It’s an understatement to say that we are living Moore’s law in terms of the pace of technological change. The adoption of smart, wearable technology, and voice-controlled systems — and the fact we can do nearly everything we need to do on our phones — was not part of our reality just a few years ago. To keep pace, retailers of all types are challenged to engage with their customers using the latest technologies and methods. Airlines are no exception, and the pressure has never been greater for airlines to up their game.
Airline executives realize that they must find ways to engage with travelers at any point in the trip process, and make it easy for travelers to shop or be presented with offers anywhere, and at the right time. “Show me you know me” is the name of the game, and if the airline doesn’t figure out how to be a “single source of truth”, they will lose the customer relationship. (And by the way, there is a long line of entities willing to take over that relationship if the airline doesn’t claim it – more on this later).
For many airlines, shifting to the world of dynamic retailing is exceptionally difficult. Why? Because it means they have to take control of their offer – something most airlines have never done. And yet with Moore’s law in play, there is a need to do it now or risk losing out for years to come.
Here’s some good news: recently there has been an increasing amount of practical discussion about airlines taking control. Airlines are responding by examining available options to take control of their offers, distribution channels, distribution costs, and brand. As an example, Farelogix hosted a “Control Your Offer” event in April that was attended by airline executives from around the world, spanning Revenue Management, IT, Ecommerce, and Distribution - http://farelogixoffersymposium2017.com/. This demonstrates that this next wave of change is big, and involves the full range of airline stakeholders.

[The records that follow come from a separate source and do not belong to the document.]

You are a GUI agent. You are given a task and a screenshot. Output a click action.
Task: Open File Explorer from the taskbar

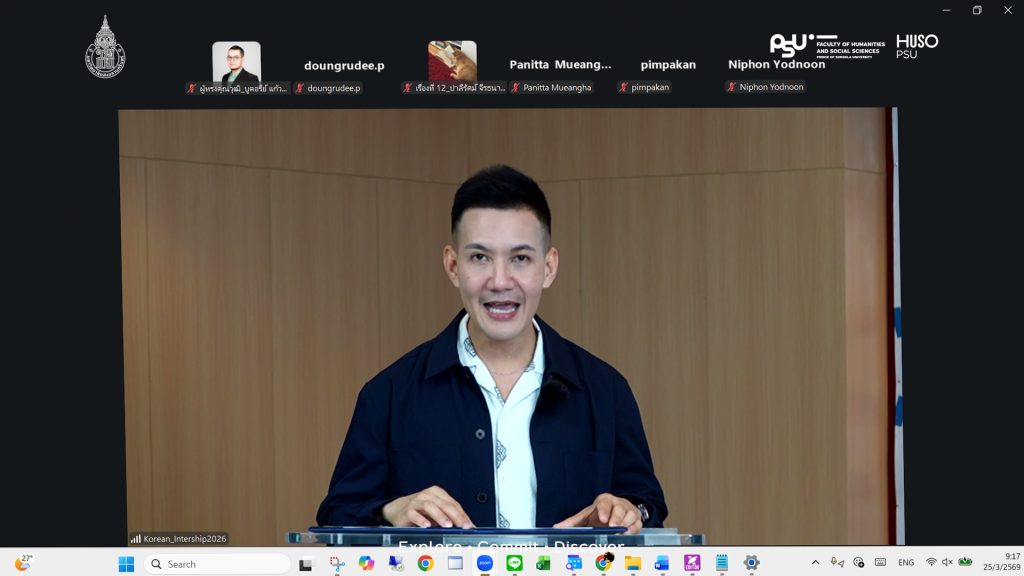click(x=632, y=563)
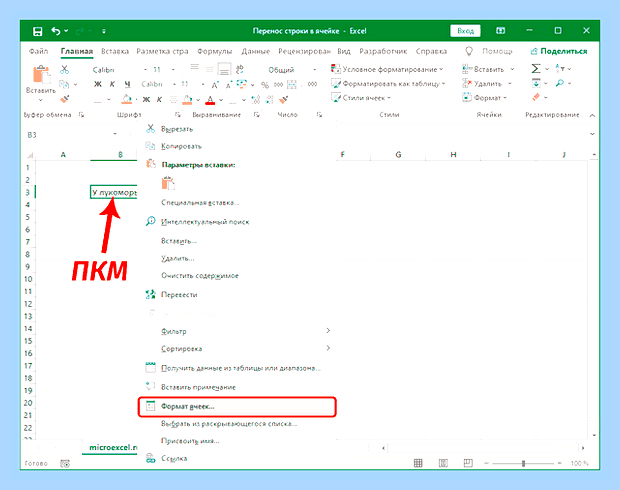Toggle Italic formatting button К
The width and height of the screenshot is (620, 490).
coord(112,84)
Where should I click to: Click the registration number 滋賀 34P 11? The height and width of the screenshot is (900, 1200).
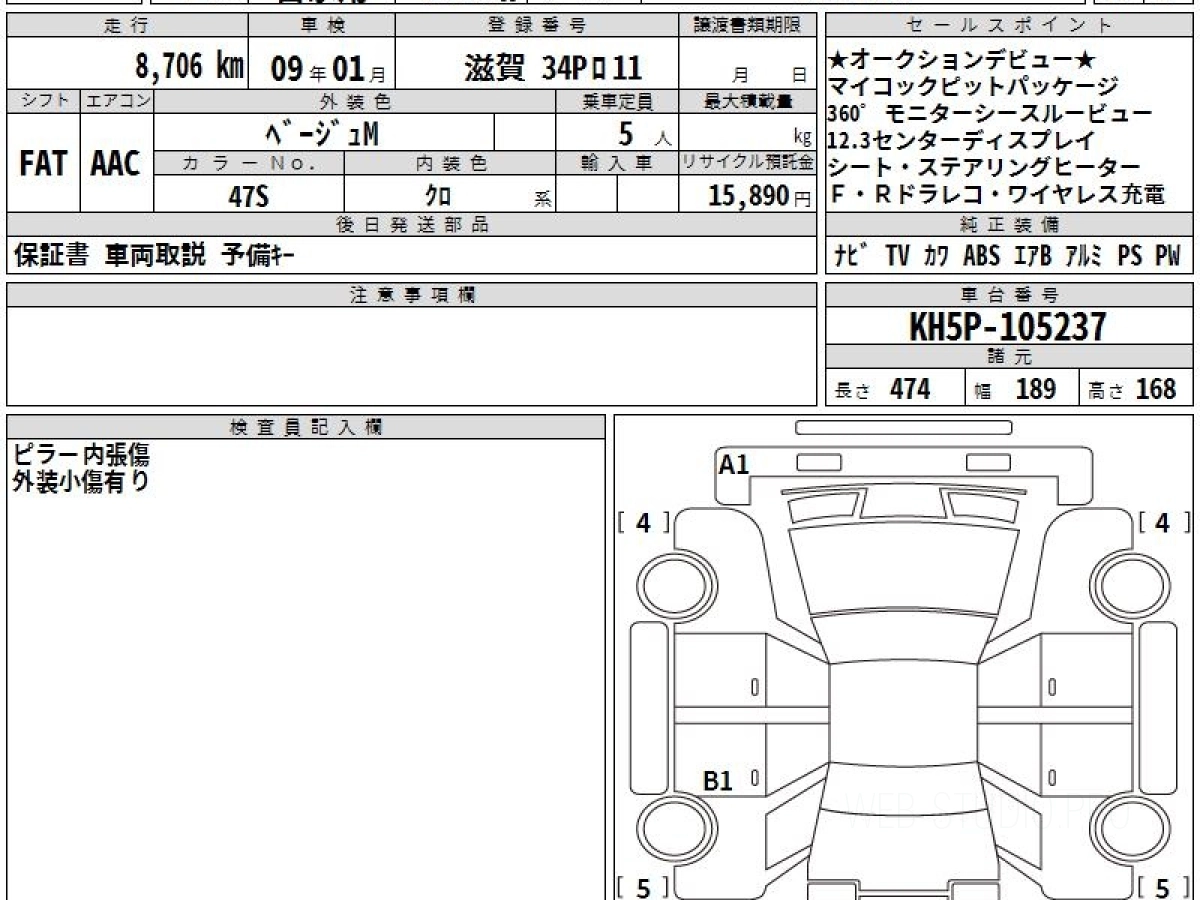coord(552,68)
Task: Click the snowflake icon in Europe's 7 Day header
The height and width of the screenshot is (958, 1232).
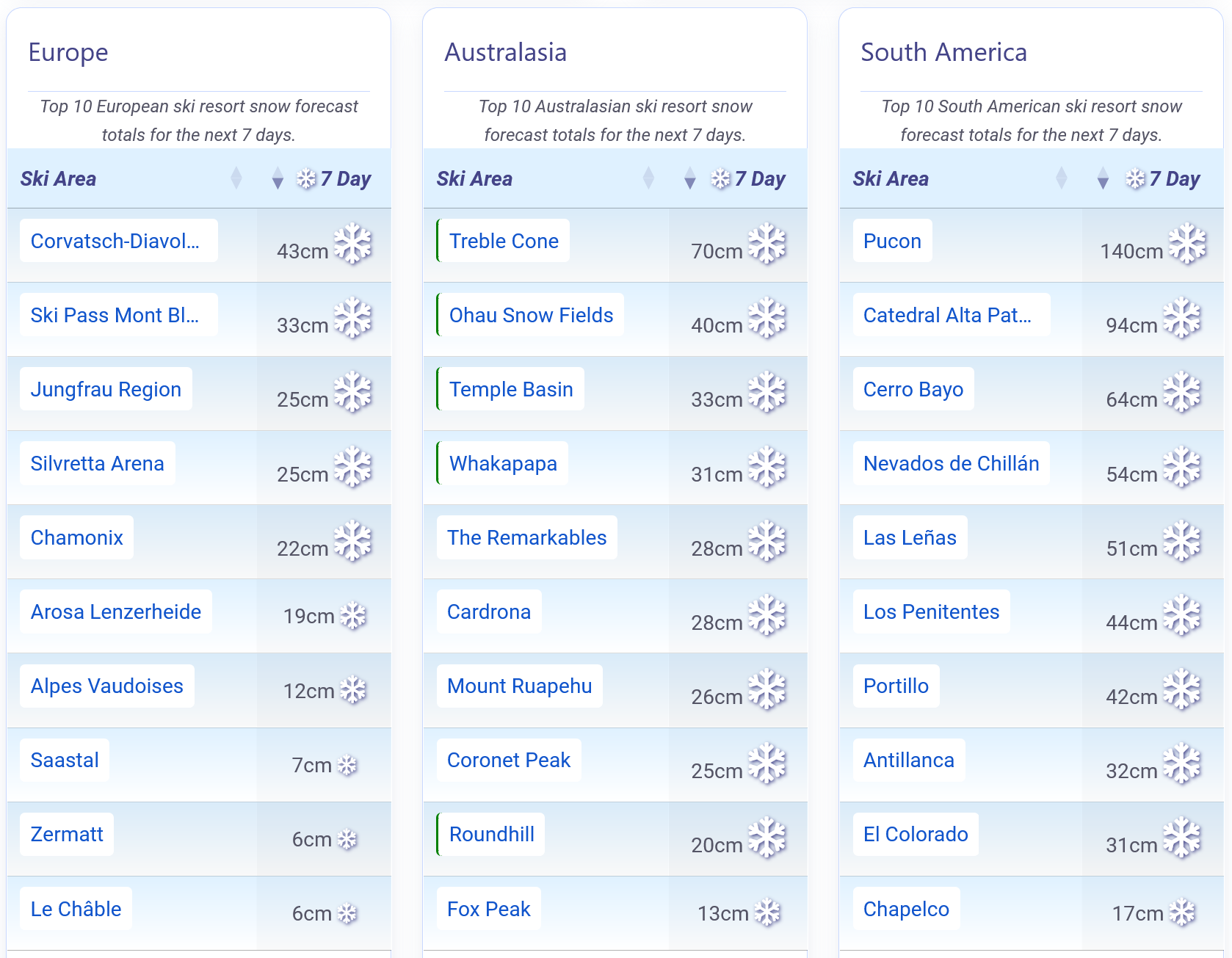Action: [306, 178]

There is growing recognition that effective airline control means not only “single source of truth” API’s (NDC), but also airlines taking control of their own merchandising, pricing, and inventory (availability). Yes, I said it. Airlines must have control over their own pricing and availability for all channels. When you think about it for a few minutes, it’s these ingredients that command the respect of distribution companies from any sector around the world. Yet for reasons steeped in history (“it’s always been this way”), or performance (response times), or cost (excessive scan fees, MIPS charges, and look-to-book fees), or simple convenience (easier for someone else to worry about it), many airlines freely give away control to third party distributors, GDSs, Metas, OTAs, PSSs, whereby these entities “re-manufacture” the airline’s pricing and inventory in ways that they (not the airline) see fit. For decades, airlines have essentially given away control over their brand and product. And this is precisely what has to change if airlines want to succeed in the world of dynamic retailing.
Here’s more good news: Believe it or not, airlines today can easily retain or regain control by simply in-sourcing and controlling pricing and inventory, and requiring any and all distribution partners come to the airline for this information. Now I say easy and simple, two words that seldom get tossed around our industry. But, a few things have changed that make airline control as defined above a reality.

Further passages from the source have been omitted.